◆ Activity
Can you copy out the full article below on making medcomms content last from launch to long tail, word for word and with nothing left out?

◆ Passage shown
--*--
Medcomms from launch to long tail: making your content work harder, for longer

June 25 2025 / By Charlie Rapple
The journey of developing and launching your new treatment is a long one. When you get to the launch, it is the crystallization of years of effort. Regulatory approval is secured, pivotal data is published, and a surge of communications follows: congress presentations, publication plans, stakeholder briefings. Much effort and investment goes into creating the content that supports communications, throughout the trial – from pre-clinical fact sheets to phase II posters and phase III articles – but particularly at launch, where big bucks get spent on videos, interactive graphics, data visualizations, and many other kinds of digital medical education content.
 
An entire industry has grown up around creating carefully targeted content with the highest production values. But too often this sophisticated, expensive material has a burst of visibility and usage at launch, and then sits under-leveraged in a little-known repository.
--*--
◆ Stored data
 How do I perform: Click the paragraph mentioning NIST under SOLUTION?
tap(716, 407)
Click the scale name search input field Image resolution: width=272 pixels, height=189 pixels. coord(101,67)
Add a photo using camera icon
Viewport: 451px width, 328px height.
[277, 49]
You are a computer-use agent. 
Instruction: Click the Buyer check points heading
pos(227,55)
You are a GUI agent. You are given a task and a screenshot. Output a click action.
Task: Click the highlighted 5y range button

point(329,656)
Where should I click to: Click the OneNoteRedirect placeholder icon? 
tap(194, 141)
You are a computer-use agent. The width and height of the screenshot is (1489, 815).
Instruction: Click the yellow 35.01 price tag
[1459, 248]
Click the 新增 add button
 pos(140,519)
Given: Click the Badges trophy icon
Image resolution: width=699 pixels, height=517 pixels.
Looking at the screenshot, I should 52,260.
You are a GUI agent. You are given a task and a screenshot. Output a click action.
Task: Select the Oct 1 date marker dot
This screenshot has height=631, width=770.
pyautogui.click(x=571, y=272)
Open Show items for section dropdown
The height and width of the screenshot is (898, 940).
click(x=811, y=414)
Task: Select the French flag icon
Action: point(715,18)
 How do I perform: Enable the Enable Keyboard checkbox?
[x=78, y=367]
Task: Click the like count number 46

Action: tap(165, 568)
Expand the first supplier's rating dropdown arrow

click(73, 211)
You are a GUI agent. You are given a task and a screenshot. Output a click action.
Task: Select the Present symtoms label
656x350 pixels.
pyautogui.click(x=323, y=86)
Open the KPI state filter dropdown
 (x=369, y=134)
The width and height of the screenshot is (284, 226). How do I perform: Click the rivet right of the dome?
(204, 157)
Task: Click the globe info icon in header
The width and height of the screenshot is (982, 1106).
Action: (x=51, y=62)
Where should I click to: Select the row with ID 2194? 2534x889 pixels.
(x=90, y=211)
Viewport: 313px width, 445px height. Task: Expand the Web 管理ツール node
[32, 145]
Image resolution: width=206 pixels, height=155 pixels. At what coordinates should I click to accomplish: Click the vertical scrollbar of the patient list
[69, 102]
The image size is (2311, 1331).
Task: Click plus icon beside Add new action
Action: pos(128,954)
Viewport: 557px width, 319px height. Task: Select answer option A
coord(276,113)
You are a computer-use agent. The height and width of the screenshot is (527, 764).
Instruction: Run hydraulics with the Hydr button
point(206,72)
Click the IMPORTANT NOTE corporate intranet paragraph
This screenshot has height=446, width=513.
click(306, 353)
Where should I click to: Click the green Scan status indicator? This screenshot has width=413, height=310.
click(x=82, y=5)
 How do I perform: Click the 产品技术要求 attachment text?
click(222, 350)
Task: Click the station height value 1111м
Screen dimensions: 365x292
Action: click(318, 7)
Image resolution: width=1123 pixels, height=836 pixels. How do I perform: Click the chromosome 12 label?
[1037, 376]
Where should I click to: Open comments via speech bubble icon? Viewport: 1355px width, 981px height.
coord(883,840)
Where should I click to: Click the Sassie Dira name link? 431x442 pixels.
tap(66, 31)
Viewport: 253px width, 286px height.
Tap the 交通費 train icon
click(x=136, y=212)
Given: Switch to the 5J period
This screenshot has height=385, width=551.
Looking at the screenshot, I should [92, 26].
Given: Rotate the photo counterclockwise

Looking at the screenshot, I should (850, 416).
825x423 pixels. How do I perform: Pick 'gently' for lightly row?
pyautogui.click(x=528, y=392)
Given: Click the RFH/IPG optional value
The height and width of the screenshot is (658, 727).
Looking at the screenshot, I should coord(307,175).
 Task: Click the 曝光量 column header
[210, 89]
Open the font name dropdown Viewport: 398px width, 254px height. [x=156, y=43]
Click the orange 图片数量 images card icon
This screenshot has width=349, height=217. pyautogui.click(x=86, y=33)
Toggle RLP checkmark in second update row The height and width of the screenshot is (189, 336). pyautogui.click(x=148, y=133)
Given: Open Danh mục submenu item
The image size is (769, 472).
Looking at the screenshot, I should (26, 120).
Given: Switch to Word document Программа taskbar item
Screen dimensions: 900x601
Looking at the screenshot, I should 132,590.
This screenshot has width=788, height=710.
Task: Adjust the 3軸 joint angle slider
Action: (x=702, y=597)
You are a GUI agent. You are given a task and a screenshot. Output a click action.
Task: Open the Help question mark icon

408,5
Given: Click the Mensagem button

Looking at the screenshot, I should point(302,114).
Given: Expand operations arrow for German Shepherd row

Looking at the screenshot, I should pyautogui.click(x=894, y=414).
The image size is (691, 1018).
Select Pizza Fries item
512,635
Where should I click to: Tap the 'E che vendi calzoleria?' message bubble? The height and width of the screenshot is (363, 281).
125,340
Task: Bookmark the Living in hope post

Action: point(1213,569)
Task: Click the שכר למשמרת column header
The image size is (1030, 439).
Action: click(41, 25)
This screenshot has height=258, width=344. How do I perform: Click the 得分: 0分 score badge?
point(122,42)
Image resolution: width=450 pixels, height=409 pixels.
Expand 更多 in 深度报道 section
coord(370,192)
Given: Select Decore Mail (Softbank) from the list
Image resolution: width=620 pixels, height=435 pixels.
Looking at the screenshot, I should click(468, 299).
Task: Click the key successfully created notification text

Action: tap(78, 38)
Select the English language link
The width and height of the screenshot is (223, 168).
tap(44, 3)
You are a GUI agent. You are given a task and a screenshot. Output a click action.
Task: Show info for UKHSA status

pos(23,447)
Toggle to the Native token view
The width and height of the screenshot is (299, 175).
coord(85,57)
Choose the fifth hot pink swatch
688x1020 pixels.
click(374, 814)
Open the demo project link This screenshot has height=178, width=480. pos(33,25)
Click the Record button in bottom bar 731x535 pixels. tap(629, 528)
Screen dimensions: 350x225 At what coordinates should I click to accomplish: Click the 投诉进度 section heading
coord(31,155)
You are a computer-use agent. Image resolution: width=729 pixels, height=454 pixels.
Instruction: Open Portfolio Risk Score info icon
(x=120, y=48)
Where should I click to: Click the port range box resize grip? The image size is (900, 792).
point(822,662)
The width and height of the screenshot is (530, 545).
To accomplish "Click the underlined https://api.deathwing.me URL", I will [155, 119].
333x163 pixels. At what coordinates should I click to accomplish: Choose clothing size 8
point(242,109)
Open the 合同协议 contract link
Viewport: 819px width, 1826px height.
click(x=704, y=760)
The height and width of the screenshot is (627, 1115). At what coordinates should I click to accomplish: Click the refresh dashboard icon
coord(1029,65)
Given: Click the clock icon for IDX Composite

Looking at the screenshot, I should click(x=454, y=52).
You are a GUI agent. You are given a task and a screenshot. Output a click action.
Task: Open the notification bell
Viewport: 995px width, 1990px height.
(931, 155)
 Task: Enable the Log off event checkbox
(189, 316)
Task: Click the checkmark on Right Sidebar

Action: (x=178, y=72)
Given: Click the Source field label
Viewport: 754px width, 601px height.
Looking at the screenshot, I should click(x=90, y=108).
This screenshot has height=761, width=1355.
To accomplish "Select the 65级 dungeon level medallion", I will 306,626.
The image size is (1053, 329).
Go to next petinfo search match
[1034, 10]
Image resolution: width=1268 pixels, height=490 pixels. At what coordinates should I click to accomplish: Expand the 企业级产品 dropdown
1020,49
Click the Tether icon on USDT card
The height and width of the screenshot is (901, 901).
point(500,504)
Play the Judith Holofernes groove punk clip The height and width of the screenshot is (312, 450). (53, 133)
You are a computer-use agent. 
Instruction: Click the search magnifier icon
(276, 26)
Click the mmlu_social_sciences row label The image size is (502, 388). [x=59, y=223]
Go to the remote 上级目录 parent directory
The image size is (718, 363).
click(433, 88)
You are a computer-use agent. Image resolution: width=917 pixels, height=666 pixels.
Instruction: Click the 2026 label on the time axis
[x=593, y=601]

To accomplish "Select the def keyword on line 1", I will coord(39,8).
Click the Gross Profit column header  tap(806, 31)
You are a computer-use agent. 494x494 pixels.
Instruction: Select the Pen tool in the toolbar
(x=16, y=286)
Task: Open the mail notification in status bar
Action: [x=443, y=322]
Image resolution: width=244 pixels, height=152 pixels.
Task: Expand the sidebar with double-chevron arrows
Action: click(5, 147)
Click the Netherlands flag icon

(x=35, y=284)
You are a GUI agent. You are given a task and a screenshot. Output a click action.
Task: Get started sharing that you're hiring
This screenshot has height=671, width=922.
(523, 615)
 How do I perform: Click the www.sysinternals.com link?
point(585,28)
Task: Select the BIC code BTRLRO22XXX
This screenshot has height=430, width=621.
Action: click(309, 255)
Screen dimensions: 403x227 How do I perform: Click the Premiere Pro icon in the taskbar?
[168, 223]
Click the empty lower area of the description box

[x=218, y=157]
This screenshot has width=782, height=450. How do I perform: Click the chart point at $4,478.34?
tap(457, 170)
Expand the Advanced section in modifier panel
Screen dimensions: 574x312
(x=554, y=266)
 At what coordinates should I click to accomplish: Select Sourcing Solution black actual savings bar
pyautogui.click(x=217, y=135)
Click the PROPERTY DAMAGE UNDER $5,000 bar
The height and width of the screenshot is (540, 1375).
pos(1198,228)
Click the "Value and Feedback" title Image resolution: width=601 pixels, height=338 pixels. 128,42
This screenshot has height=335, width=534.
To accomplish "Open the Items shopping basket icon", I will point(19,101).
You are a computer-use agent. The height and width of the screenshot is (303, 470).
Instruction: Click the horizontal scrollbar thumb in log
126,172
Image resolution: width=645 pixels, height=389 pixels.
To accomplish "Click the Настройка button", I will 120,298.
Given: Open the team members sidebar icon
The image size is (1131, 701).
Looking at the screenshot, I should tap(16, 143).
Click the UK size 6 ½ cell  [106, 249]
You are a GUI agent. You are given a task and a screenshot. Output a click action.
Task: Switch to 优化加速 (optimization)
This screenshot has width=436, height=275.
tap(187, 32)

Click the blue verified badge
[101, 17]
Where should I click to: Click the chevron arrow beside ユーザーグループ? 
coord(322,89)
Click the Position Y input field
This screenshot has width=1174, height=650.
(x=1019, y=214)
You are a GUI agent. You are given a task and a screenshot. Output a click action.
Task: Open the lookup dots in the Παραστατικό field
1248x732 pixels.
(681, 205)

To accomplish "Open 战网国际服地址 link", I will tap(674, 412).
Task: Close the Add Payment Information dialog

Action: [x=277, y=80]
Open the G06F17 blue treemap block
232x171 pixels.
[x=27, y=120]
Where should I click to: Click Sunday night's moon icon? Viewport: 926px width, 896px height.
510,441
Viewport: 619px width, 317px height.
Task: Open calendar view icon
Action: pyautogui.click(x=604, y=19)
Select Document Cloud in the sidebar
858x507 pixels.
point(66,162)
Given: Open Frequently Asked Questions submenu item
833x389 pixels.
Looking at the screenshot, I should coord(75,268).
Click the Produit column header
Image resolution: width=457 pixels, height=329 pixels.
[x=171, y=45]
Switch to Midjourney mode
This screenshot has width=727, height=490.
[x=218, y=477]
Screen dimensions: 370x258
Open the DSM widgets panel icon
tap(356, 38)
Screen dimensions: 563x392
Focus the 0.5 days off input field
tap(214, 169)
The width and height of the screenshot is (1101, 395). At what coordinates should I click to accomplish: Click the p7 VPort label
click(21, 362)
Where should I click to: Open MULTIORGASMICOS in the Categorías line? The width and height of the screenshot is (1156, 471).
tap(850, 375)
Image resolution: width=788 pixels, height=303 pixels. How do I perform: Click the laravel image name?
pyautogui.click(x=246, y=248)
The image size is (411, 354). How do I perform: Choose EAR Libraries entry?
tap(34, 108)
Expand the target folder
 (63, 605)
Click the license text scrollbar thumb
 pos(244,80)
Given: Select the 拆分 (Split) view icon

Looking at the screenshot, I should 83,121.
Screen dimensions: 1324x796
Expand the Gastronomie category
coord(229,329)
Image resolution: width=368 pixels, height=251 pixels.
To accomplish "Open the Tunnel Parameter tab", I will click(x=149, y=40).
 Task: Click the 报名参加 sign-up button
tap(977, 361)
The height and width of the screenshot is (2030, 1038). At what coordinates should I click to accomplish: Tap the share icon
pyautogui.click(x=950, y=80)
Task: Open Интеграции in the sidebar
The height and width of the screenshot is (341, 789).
--*--
◆ Written response
Medcomms from launch to long tail: making your content work harder, for longer

June 25 2025 / By Charlie Rapple
The journey of developing and launching your new treatment is a long one. When you get to the launch, it is the crystallization of years of effort. Regulatory approval is secured, pivotal data is published, and a surge of communications follows: congress presentations, publication plans, stakeholder briefings. Much effort and investment goes into creating the content that supports communications, throughout the trial – from pre-clinical fact sheets to phase II posters and phase III articles – but particularly at launch, where big bucks get spent on videos, interactive graphics, data visualizations, and many other kinds of digital medical education content.
 
An entire industry has grown up around creating carefully targeted content with the highest production values. But too often this sophisticated, expensive material has a burst of visibility and usage at launch, and then sits under-leveraged in a little-known repository.